(Beginning of RECORDS PROVIDED)
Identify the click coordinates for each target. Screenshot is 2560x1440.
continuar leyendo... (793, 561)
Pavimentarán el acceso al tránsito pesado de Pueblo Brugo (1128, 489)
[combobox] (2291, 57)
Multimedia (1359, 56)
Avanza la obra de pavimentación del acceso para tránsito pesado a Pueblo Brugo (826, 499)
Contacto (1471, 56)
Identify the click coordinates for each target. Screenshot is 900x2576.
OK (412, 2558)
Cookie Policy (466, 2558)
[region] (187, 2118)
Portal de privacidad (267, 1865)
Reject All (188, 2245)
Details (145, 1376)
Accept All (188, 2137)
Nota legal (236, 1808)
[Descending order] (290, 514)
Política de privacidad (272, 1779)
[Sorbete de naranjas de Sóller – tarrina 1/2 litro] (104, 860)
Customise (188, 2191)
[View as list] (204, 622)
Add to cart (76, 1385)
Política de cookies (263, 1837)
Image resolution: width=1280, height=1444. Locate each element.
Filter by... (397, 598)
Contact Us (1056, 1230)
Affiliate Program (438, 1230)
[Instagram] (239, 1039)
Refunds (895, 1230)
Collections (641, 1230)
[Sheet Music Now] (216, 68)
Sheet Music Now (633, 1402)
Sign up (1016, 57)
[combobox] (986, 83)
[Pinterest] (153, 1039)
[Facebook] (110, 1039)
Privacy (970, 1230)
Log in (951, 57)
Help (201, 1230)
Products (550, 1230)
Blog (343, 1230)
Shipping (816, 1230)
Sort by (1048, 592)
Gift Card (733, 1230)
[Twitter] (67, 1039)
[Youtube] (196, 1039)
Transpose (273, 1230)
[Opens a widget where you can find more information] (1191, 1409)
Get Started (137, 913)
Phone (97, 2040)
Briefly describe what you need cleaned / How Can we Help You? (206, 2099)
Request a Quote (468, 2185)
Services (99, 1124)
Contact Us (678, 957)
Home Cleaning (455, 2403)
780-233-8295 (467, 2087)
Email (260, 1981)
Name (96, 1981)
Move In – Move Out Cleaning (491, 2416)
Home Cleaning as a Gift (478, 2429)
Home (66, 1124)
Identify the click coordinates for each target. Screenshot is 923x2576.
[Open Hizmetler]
(End of RECORDS PROVIDED)
▶ **WHAT YOU HAVE TO DO**
After locating the line with "Accept All (188, 2137)" in the material above, return it and each line after it exactly, ending at the line with "[Youtube] (196, 1039)".

▶ **ANSWER SPACE**
Accept All (188, 2137)
Nota legal (236, 1808)
[Descending order] (290, 514)
Política de privacidad (272, 1779)
[Sorbete de naranjas de Sóller – tarrina 1/2 litro] (104, 860)
Customise (188, 2191)
[View as list] (204, 622)
Add to cart (76, 1385)
Política de cookies (263, 1837)
Image resolution: width=1280, height=1444. Locate each element.
Filter by... (397, 598)
Contact Us (1056, 1230)
Affiliate Program (438, 1230)
[Instagram] (239, 1039)
Refunds (895, 1230)
Collections (641, 1230)
[Sheet Music Now] (216, 68)
Sheet Music Now (633, 1402)
Sign up (1016, 57)
[combobox] (986, 83)
[Pinterest] (153, 1039)
[Facebook] (110, 1039)
Privacy (970, 1230)
Log in (951, 57)
Help (201, 1230)
Products (550, 1230)
Blog (343, 1230)
Shipping (816, 1230)
Sort by (1048, 592)
Gift Card (733, 1230)
[Twitter] (67, 1039)
[Youtube] (196, 1039)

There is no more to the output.